May 09, 2024

From the Rector: Mass and Mother’s Day

Dear parishioners and friends of Saint James (and even occasional readers), 

Today is Mother’s Day, a national holiday. First celebrated in 1908, it became a holiday in West Virginia in 1910 and gained national prominence in 1914 when a law was passed designating the second Sunday in May to be Mother’s Day in the United States. 

Last week, I made announcements that Thursday was the Feast of the Ascension and that it is a Holy Day of Obligation. Sometimes I wonder why we still say this, as ‘obligation’ doesn’t seem to have much force in people’s lives these days. We are ‘obligated’ to go to church that day, and suppose we don’t? Every Sunday is a Holy Day of Obligation but how many baptized Catholics actually feel obligated to go to church? 

Mother’s Day, however, is another story. Against it, Sunday doesn’t have a chance! You would be a very bad person to not celebrate it.
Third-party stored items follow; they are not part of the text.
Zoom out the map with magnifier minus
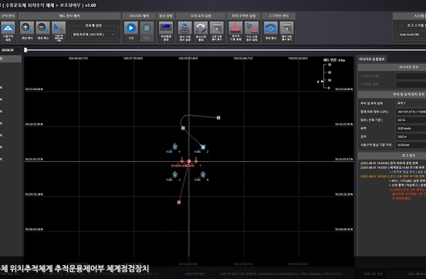Screen dimensions: 426x279 pos(42,28)
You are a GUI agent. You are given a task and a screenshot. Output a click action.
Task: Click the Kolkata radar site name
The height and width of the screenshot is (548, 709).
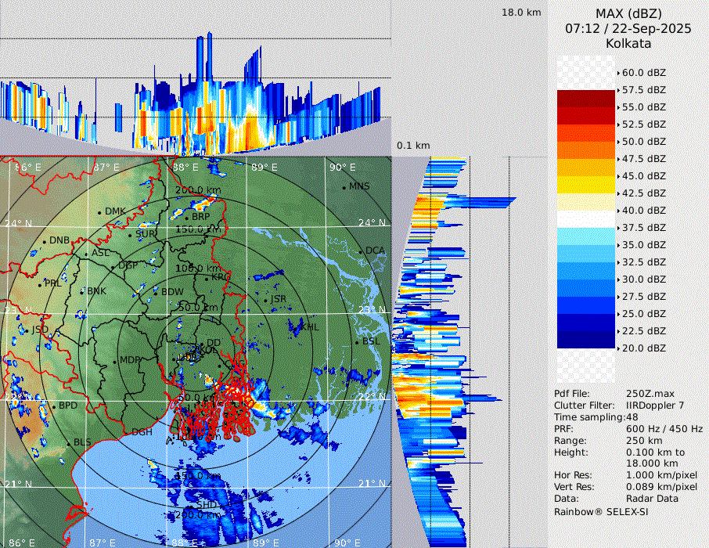(x=628, y=43)
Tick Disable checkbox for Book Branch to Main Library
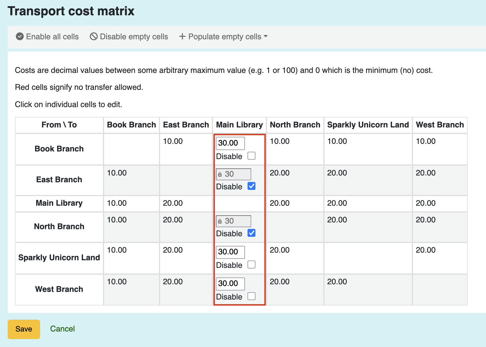The image size is (486, 347). (x=251, y=156)
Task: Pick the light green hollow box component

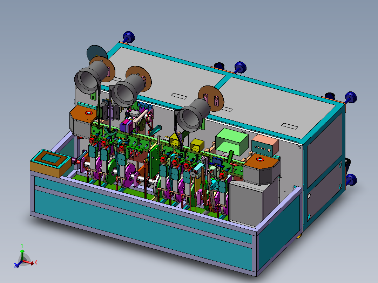Action: (232, 142)
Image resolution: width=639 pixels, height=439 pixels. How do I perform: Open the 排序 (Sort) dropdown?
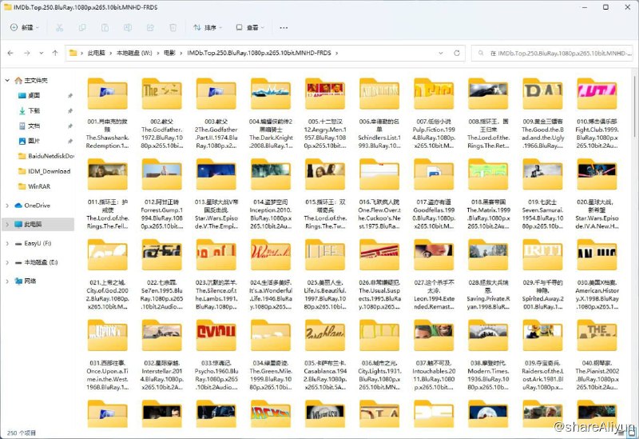pyautogui.click(x=209, y=27)
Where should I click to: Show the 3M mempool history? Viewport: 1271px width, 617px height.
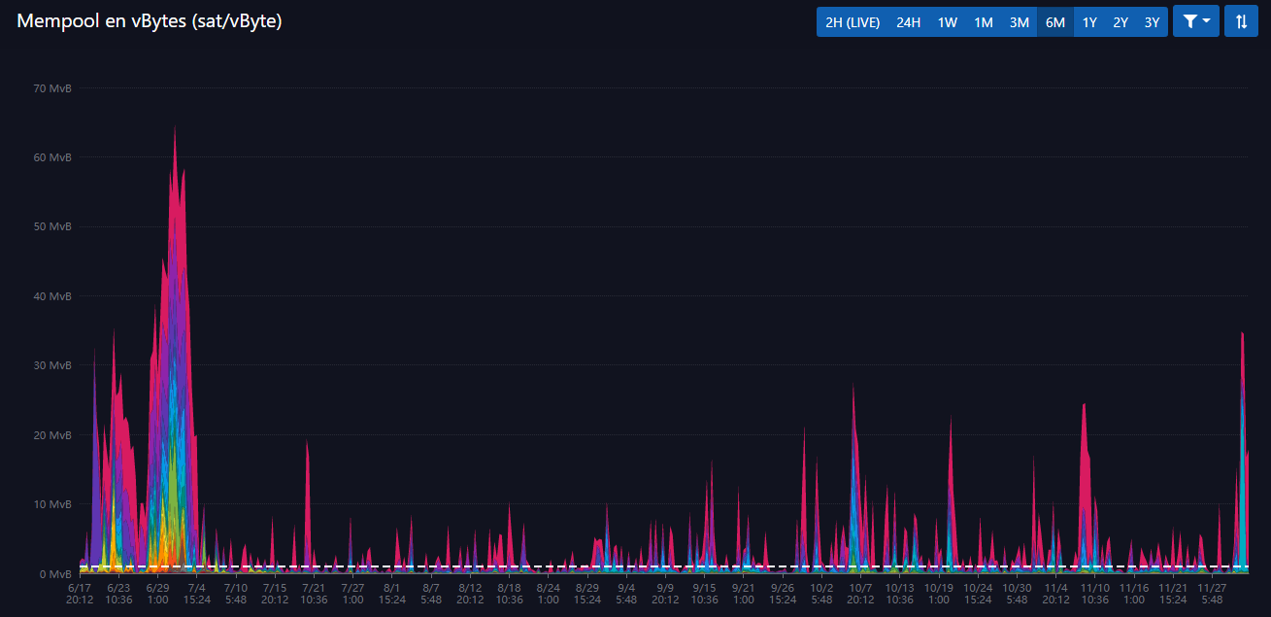pos(1019,21)
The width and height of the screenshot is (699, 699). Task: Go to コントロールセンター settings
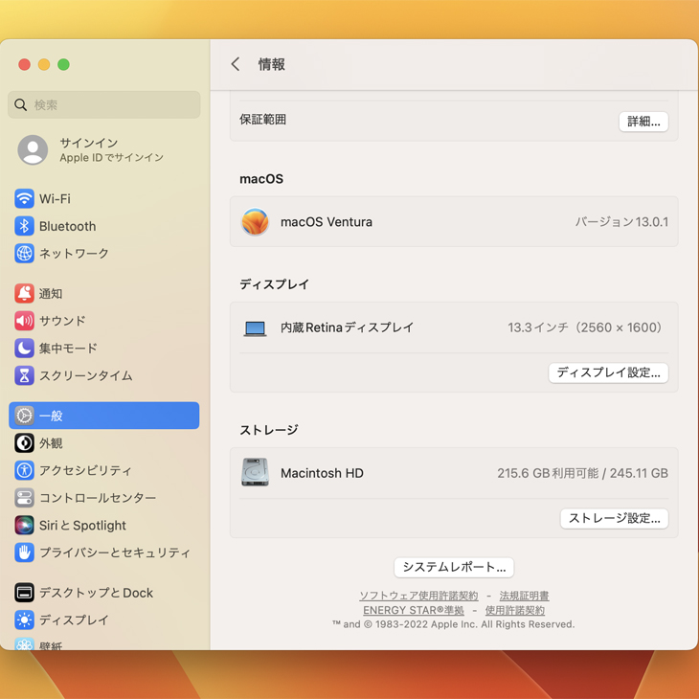(x=97, y=498)
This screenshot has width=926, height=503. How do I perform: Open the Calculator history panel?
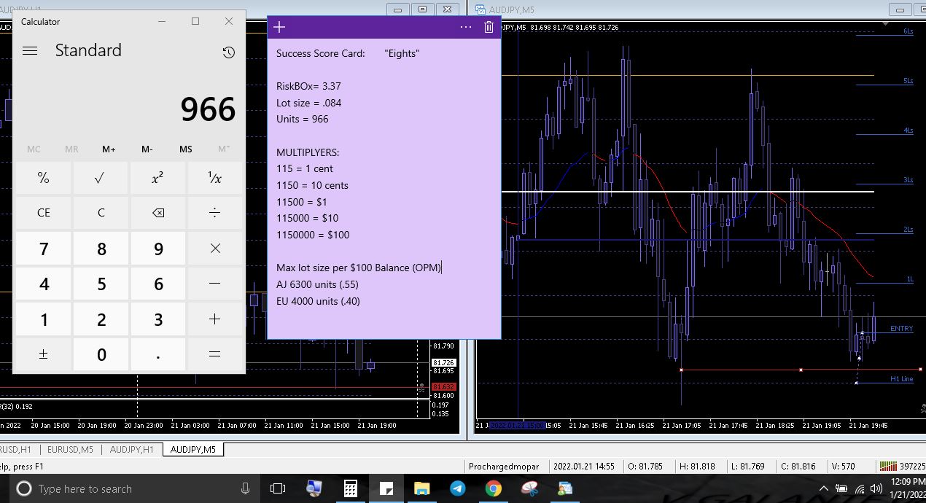coord(228,52)
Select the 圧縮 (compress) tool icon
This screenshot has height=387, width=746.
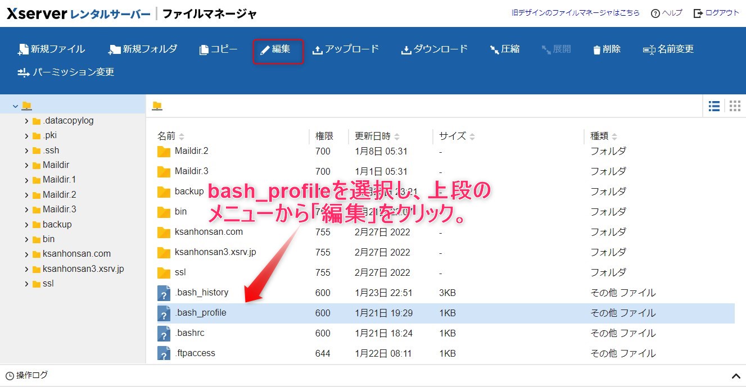(x=494, y=49)
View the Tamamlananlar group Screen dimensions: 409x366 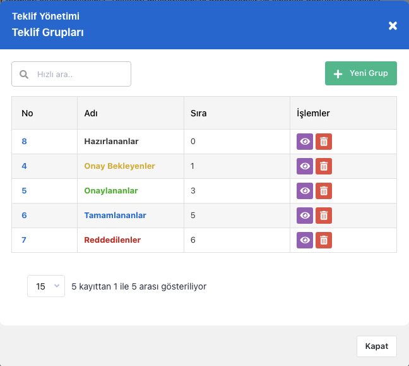click(x=305, y=216)
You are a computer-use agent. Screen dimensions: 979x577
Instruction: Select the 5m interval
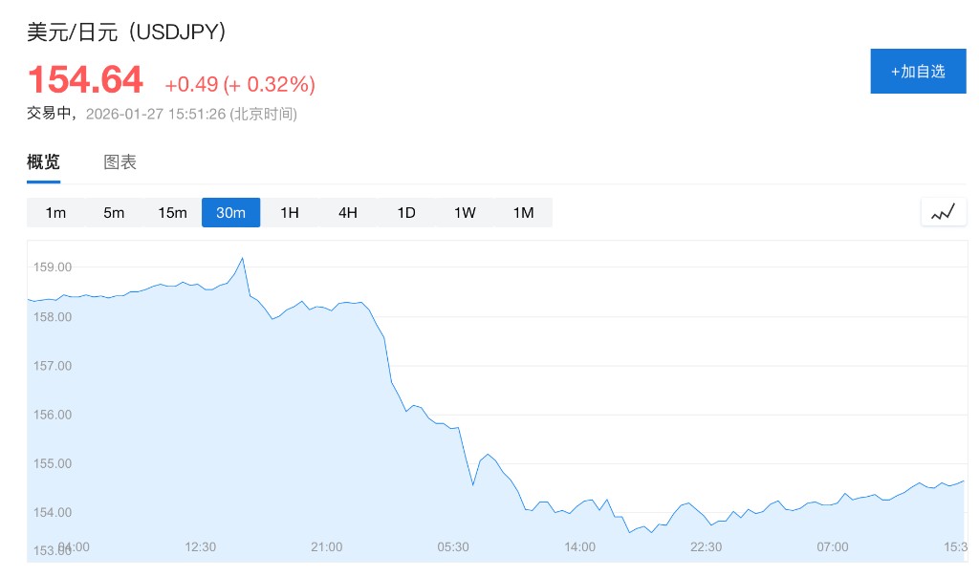tap(114, 212)
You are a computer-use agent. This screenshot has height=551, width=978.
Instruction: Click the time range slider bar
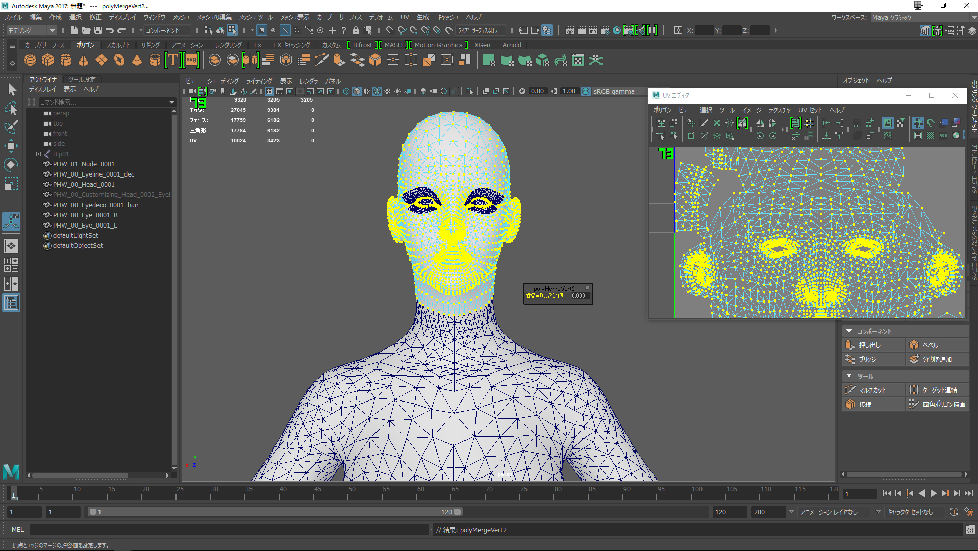(x=275, y=512)
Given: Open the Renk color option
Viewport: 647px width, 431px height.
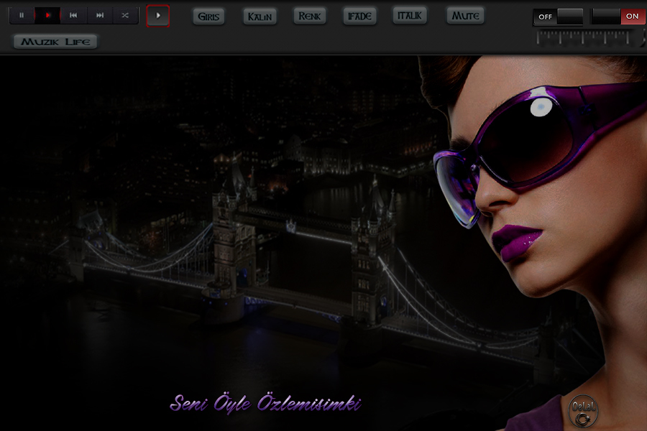Looking at the screenshot, I should tap(310, 16).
It is estimated that Americans will spend some five billion dollars for merchandise and events surrounding Mother’s Day. People dine out at restaurants more on Mother’s Day than any other day of the year. 

The holiday was launched by Anna Jarvis of West Virginia. Her mother had started a committee in 1868 to establish a “Mother’s Friendship Day” intending to help reunite families that had been separated fighting on different sides during the Civil War. When she died, Anna had a service honoring her mother and mothers at a Methodist Episcopal church. The next year, with the help of large store owner John Wannamaker, a larger celebration was held in the auditorium of one of his Philadelphia stores. Eventually it expanded to be what it is today. 

I don’t mean to cast any shadow on the Day of Obligation sense of Mother’s Day. But can you believe that Anna Jarvis, who began all this, nine years after it had been established spent her life’s fortune and the rest of her life campaigning against Mother’s Day because it became so commercialized. She was arrested in 1948 for disturbing the peace during an anti-Mother’s Day protest and died the next year. 

I actually was going to write about truly understanding and appreciating our mothers and how it is connected to our salvation in Christ. Instead, the point I’m wanting to make is that there is nothing more important than our transformation into holy saints by Christ, as we love God and each other. We need the grace of the sacraments and the dynamic of living and praying with others working towards the same goal. Mother’s Day can help us achieve this but not by becoming more important than Sunday Mass.  The example of mothers is a very strong, physical, personal example of what loving God and others means. The Intruders sang, “I’ll always love my mama . . .” 

Let’s have Mass and Mother’s Day, obligated to live life in its fullest. A brindisi, cin cin, L’Chaim, a toast to life in Jesus Name!